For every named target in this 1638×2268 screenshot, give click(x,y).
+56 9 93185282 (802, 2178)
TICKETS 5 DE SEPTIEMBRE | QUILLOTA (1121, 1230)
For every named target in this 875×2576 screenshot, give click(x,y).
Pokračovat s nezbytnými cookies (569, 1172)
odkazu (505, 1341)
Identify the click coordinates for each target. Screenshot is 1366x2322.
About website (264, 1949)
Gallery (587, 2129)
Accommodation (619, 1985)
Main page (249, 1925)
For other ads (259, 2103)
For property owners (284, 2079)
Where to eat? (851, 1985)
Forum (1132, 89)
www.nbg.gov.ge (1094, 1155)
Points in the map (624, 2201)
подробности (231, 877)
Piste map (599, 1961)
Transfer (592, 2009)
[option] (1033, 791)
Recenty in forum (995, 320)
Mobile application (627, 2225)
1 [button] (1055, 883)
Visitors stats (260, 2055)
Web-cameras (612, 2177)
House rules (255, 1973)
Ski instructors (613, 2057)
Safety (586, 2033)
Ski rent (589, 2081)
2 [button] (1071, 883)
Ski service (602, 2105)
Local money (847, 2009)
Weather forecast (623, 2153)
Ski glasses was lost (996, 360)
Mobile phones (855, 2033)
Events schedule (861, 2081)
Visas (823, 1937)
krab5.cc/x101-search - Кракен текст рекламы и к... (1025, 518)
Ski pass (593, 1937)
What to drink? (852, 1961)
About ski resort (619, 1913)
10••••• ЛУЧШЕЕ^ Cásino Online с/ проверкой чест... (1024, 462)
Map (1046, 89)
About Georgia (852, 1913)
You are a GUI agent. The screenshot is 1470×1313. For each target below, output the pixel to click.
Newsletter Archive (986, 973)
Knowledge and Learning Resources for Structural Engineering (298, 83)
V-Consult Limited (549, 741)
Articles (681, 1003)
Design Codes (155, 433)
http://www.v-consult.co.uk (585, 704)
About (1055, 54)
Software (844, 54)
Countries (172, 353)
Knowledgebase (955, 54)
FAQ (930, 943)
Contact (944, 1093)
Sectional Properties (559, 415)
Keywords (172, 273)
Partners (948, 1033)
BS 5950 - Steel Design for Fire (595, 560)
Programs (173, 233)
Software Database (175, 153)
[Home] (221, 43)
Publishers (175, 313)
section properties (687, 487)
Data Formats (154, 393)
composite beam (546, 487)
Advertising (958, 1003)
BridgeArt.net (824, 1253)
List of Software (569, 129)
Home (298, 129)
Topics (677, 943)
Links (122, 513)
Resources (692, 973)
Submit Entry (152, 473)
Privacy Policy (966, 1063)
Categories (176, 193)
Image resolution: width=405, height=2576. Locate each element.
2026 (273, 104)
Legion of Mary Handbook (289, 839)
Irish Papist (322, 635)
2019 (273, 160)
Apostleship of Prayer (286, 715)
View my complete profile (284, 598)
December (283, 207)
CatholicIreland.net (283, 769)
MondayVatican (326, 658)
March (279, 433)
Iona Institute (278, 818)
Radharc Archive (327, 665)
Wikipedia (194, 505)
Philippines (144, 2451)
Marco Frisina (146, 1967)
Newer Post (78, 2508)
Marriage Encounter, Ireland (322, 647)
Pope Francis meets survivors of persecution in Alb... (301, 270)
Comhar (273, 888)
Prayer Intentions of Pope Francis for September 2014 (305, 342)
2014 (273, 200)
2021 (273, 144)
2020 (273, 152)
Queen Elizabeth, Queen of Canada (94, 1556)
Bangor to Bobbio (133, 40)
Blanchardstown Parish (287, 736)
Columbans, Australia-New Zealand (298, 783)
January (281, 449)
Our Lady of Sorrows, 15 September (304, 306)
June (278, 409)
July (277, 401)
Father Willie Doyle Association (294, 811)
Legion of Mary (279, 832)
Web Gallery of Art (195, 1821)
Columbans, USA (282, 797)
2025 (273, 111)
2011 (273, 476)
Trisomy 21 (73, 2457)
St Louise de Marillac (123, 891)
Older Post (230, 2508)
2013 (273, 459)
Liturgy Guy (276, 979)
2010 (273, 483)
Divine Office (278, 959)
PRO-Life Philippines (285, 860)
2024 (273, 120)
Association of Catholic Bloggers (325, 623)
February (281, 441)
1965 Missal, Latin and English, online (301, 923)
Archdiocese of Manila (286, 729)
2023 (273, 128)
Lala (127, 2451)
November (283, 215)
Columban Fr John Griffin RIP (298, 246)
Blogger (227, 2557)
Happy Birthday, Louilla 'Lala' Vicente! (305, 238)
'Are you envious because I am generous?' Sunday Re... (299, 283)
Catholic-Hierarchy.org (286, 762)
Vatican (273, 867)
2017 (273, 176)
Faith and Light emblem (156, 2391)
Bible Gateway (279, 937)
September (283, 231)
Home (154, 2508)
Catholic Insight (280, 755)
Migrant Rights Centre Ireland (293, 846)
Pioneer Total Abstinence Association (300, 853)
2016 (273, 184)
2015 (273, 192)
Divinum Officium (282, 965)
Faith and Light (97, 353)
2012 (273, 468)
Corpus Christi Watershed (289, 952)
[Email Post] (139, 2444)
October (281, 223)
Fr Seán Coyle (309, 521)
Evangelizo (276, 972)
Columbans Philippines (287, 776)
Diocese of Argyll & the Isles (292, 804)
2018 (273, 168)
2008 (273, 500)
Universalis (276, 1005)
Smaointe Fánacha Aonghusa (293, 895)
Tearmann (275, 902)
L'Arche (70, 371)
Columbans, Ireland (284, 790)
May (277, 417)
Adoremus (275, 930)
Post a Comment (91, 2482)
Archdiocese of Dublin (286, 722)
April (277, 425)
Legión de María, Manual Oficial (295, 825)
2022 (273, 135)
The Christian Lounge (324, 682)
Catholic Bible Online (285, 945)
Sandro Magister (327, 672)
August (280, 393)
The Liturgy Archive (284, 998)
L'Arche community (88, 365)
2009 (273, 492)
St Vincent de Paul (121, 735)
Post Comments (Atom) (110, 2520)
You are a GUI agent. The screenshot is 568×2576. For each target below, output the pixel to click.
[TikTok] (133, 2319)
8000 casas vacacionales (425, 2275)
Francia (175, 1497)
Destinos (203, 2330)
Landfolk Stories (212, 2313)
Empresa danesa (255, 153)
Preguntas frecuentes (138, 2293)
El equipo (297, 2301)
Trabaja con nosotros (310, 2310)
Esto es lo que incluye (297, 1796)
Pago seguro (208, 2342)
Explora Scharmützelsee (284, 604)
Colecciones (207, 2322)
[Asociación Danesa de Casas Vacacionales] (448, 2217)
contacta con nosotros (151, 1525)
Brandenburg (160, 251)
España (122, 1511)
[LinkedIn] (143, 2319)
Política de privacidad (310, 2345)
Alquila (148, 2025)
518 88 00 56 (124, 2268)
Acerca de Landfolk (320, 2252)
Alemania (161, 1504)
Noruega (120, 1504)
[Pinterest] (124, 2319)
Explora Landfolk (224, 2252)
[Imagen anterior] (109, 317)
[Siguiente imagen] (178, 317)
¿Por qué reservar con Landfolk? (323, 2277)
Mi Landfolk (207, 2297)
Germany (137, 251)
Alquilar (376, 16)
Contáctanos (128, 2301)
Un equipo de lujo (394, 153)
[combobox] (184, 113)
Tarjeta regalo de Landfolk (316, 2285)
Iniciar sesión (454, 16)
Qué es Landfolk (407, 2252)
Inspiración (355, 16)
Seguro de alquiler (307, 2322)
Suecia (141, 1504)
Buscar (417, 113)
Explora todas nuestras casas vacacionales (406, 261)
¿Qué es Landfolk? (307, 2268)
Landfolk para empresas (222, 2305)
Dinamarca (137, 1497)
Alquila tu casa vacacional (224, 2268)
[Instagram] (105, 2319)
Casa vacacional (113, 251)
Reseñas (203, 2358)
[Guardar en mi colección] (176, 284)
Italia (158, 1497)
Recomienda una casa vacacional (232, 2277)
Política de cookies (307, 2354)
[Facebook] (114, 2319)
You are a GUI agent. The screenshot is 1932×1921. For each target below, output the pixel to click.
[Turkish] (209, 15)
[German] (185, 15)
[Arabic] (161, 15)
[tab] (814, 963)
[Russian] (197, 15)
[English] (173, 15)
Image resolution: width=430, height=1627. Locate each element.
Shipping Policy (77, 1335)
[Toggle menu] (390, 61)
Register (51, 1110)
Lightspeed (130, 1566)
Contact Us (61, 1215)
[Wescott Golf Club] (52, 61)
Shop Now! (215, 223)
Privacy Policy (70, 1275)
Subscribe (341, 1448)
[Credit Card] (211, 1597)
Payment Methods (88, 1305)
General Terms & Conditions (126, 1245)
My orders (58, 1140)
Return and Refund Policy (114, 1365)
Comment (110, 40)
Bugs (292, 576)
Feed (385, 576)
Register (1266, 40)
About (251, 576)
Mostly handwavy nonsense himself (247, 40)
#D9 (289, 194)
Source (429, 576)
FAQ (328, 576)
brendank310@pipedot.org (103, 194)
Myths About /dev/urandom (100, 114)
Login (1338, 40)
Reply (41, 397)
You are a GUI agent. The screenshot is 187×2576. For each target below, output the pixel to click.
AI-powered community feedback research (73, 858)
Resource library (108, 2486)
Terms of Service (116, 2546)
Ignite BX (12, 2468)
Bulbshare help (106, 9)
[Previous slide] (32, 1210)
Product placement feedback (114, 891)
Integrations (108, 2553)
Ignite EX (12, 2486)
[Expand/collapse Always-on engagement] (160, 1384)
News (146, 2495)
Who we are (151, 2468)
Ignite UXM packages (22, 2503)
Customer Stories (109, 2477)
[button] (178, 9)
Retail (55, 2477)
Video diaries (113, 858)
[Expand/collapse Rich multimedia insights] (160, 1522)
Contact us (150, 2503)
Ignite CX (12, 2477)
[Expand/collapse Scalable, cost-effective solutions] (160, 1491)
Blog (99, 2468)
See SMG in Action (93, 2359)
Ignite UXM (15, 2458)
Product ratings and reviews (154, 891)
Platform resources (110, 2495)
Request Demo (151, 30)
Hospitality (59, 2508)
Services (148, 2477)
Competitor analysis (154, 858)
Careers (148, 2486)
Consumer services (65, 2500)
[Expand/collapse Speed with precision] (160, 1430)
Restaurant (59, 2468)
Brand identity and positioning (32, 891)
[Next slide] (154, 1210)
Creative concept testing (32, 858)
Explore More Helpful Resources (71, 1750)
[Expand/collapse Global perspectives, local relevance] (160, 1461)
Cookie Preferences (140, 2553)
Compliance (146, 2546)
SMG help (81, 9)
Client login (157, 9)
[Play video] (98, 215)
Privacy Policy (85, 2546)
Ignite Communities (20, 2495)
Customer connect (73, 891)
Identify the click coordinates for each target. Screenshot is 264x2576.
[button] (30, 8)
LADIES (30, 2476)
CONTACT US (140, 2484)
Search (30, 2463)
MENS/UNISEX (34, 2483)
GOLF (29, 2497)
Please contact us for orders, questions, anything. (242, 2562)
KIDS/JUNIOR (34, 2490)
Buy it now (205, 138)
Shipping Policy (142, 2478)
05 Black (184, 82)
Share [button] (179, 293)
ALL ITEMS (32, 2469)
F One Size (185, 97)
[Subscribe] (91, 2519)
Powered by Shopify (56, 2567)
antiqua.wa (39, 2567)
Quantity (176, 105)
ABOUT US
- - - - - - -
Work request
The lines above starting at the one that contains "Image resolution: width=430, height=1627." and ending at the one that contains "Bulbshare help (106, 9)" must be transcribed exactly, and no other lines may appear.

Task solution
Image resolution: width=430, height=1627. Locate each element.
Shipping Policy (77, 1335)
[Toggle menu] (390, 61)
Register (51, 1110)
Lightspeed (130, 1566)
Contact Us (61, 1215)
[Wescott Golf Club] (52, 61)
Shop Now! (215, 223)
Privacy Policy (70, 1275)
Subscribe (341, 1448)
[Credit Card] (211, 1597)
Payment Methods (88, 1305)
General Terms & Conditions (126, 1245)
My orders (58, 1140)
Return and Refund Policy (114, 1365)
Comment (110, 40)
Bugs (292, 576)
Feed (385, 576)
Register (1266, 40)
About (251, 576)
Mostly handwavy nonsense himself (247, 40)
#D9 (289, 194)
Source (429, 576)
FAQ (328, 576)
brendank310@pipedot.org (103, 194)
Myths About /dev/urandom (100, 114)
Login (1338, 40)
Reply (41, 397)
You are a GUI agent. The screenshot is 187×2576. For each target below, output the pixel to click.
AI-powered community feedback research (73, 858)
Resource library (108, 2486)
Terms of Service (116, 2546)
Ignite BX (12, 2468)
Bulbshare help (106, 9)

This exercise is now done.